EXERCISE PROMPT: Pictures aside, copy exactly the lines running from the one with "The width and" to the end of the records.
══ SUPPLIED DATA ══
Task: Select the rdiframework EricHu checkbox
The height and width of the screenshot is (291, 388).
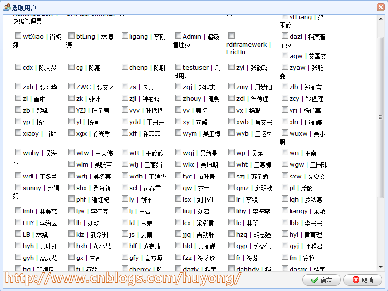Action: [x=231, y=35]
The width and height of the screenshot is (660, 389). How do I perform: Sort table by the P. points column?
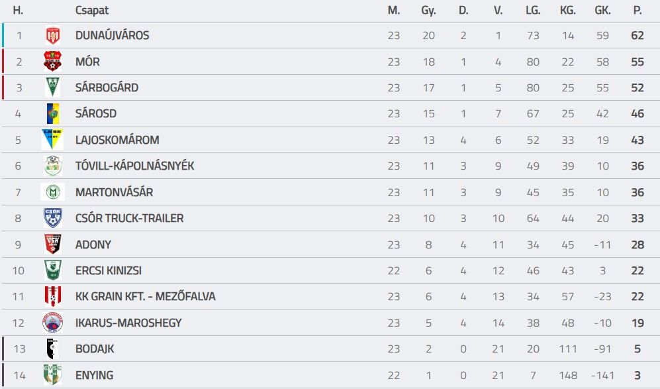[637, 10]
═══
WRITTEN ANSWER:
The width and height of the screenshot is (660, 389). How do I perform: Sort table by the P. points column?
[637, 10]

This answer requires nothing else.